Der Krankenwagen war leer, und als er als letzter auf der anderen Seite ankam und sah, wen Lech da aus den Überresten von Bergers Wagen herausgezerrt hatte, fluchte Haymar erneut, und diesmal sehr viel lauter. Es war Olbrich, einer von Bergers Leibwächtern. Einer seiner Ex-Leibwächter, genauer gesagt, denn jemand hatte ihm säuberlich die Kehle durchgeschnitten.

»Verdammte Sauerei!« fluchte Lech. Er fingerte nervös an seiner MPi herum. »Was geht hier vor.«

»Der Junge«, sagte Haymar düster. »Das war der Junge.
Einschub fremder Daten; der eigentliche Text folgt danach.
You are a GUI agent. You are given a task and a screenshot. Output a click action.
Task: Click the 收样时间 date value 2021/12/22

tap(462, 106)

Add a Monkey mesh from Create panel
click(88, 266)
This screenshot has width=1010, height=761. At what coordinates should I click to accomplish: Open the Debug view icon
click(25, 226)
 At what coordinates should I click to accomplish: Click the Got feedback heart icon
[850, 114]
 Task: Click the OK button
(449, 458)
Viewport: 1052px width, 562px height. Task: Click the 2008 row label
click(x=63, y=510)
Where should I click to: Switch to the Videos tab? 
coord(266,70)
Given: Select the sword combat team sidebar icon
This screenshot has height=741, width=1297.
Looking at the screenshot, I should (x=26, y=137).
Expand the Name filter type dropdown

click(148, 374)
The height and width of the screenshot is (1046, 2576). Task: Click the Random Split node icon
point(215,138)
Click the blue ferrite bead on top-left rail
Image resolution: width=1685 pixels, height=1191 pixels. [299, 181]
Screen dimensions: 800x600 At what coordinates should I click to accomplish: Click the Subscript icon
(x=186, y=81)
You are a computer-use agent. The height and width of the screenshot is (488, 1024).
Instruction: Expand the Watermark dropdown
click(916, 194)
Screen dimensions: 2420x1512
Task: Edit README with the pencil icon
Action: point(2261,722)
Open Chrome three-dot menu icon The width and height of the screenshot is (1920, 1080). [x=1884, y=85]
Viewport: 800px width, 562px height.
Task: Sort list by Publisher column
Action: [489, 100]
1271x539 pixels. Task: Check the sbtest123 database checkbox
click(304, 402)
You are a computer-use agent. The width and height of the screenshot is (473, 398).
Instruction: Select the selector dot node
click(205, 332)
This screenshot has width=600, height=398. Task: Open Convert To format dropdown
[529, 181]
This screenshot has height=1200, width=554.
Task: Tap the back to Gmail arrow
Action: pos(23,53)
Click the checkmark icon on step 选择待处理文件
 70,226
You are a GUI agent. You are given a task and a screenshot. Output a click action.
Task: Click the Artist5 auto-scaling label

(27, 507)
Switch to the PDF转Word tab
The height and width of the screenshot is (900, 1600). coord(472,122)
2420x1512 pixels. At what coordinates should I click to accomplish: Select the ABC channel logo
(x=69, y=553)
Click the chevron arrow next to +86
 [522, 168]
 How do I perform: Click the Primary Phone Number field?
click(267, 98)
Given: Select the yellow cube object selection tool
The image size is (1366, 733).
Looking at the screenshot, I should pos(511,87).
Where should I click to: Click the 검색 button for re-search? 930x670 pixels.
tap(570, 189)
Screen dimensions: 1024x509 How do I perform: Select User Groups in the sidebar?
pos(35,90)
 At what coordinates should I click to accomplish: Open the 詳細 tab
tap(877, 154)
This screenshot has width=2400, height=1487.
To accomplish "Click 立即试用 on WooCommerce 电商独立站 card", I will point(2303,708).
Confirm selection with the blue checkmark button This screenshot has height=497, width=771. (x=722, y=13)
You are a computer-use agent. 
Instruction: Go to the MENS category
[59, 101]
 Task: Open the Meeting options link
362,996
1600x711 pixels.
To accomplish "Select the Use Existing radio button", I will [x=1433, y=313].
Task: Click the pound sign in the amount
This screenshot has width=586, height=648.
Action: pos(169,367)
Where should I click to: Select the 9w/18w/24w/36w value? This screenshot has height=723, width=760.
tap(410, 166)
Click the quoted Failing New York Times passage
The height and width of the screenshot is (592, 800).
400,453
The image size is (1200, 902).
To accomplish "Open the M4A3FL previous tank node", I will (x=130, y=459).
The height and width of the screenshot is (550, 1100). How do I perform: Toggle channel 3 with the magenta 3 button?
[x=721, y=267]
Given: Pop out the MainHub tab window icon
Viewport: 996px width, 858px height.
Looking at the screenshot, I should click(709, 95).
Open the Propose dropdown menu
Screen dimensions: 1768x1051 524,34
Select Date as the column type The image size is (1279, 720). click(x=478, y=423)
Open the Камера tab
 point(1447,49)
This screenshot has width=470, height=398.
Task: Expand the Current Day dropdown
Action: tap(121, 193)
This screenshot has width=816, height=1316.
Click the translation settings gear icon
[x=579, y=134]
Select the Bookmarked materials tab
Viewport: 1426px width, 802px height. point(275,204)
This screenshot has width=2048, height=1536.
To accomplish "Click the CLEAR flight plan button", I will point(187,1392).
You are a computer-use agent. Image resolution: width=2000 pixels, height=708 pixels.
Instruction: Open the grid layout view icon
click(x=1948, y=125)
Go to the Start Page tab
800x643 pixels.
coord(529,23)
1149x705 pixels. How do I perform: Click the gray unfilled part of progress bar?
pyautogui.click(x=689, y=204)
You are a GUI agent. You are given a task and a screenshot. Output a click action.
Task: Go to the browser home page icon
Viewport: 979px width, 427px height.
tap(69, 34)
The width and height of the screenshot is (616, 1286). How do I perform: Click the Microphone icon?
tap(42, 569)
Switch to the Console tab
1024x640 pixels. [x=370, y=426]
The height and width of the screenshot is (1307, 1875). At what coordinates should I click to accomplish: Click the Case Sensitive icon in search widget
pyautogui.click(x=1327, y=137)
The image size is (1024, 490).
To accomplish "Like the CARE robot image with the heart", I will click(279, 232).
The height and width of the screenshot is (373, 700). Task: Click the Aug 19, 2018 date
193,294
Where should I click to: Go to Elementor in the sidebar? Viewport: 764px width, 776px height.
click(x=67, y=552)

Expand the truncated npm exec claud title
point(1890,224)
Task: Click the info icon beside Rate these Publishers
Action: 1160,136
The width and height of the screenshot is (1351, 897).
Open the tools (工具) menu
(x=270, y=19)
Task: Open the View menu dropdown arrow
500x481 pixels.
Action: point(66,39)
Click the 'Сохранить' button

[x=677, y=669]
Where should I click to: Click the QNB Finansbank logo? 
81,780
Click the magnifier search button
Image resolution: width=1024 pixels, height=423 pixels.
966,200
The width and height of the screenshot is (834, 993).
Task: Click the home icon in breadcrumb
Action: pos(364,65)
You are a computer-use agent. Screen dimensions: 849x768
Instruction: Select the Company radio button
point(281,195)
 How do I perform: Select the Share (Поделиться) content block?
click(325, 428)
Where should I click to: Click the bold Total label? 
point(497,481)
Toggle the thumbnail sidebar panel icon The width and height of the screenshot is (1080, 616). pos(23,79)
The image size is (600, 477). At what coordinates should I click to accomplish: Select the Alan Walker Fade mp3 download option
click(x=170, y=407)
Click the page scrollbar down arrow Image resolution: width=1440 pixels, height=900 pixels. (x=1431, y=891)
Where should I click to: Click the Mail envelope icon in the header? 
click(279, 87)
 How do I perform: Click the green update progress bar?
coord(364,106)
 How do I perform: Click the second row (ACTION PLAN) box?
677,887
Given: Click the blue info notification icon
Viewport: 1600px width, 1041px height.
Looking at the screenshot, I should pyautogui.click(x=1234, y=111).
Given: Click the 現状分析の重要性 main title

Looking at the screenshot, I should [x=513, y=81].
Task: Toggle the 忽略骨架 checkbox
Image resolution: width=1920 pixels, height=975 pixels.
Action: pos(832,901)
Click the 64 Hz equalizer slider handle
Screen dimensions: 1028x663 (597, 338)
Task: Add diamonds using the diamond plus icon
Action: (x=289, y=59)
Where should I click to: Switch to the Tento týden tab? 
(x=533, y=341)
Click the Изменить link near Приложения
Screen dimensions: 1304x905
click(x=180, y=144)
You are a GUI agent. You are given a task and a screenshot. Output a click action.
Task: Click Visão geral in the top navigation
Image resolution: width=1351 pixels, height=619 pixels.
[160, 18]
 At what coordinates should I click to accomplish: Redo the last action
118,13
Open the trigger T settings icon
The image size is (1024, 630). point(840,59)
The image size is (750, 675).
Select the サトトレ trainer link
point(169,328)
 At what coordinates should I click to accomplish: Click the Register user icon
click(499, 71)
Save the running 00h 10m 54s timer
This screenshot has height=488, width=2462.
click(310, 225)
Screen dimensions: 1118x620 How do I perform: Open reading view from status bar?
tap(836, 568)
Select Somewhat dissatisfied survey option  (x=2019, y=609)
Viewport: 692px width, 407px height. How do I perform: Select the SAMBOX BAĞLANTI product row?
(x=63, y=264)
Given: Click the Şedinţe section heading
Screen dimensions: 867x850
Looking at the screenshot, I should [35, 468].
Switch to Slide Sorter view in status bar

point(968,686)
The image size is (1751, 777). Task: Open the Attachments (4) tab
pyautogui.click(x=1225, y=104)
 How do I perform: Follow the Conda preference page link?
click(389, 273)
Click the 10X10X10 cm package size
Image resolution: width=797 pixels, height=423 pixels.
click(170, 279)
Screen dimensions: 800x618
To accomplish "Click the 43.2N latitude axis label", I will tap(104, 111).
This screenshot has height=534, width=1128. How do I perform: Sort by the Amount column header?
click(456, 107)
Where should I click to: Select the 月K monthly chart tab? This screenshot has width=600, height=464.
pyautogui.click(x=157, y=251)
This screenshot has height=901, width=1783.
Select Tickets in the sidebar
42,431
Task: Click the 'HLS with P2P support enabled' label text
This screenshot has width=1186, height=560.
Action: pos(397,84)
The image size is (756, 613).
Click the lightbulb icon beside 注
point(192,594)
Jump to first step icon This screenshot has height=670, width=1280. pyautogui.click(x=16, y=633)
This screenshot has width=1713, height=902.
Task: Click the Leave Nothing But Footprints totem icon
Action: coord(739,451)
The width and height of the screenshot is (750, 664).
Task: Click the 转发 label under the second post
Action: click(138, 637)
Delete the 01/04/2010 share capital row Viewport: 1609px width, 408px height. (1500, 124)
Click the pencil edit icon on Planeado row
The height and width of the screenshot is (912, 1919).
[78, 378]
Oder diese verdammten Bullen.«

Lech blickte ihn zweifelnd an. Er war zwar ein Hitzkopf, aber das bedeutete schließlich nicht, daß er auch dumm war. »Irgendwas stimmt hier doch nicht«, sagte er. »Verdammt, was geht hier überhaupt vor? Ich denke, wir haben es mit zwei Polizisten und einem dummen Jungen zu tun? Das hier waren Profis!«

Das war etwas ganz anderes, dachte Haymar. Und ich glaube nicht, daß du wirklich wissen willst, was. Laut sagte er: »Ich weiß es nicht. Aber in einem hast du recht. Hier stimmt was nicht. Los jetzt - in den Keller.«

Lech drehte sich zwar gehorsam um, machte aber nur einen einzigen Schritt und blieb dann wieder stehen. »Berger sagte-«

»Berger«, unterbrach ihn Haymar schneidend, »ist wahrscheinlich schon tot. Und wenn nicht, dann wird er es sein, wenn wir noch lange hier herumtrödeln.«

Hintereinander stürmten sie in das Haus und den langen Korridor entlang. Lech und Andres warfen im Vorüberrennen hastige Blicke in die Zimmer, die vom Gang abzweigten, und zumindest einmal schien Lech irgend etwas Verdächtiges gesehen zu haben, denn er jagte einen kurzen Feuerstoß aus seiner Waffe durch die Tür. Glas splitterte, und etwas fiel polternd um, aber Haymar machte sich nicht einmal die Mühe, nachzusehen, was Lech getroffen hatte. Sollte er ruhig schießen, wenn er wollte. Es würde nicht viel nutzen. Sie waren in Gefahr, das spürte er, aber was immer es war, das sie verfolgte - sie wurden es ganz bestimmt nicht mit diesen Waffen erledigen können.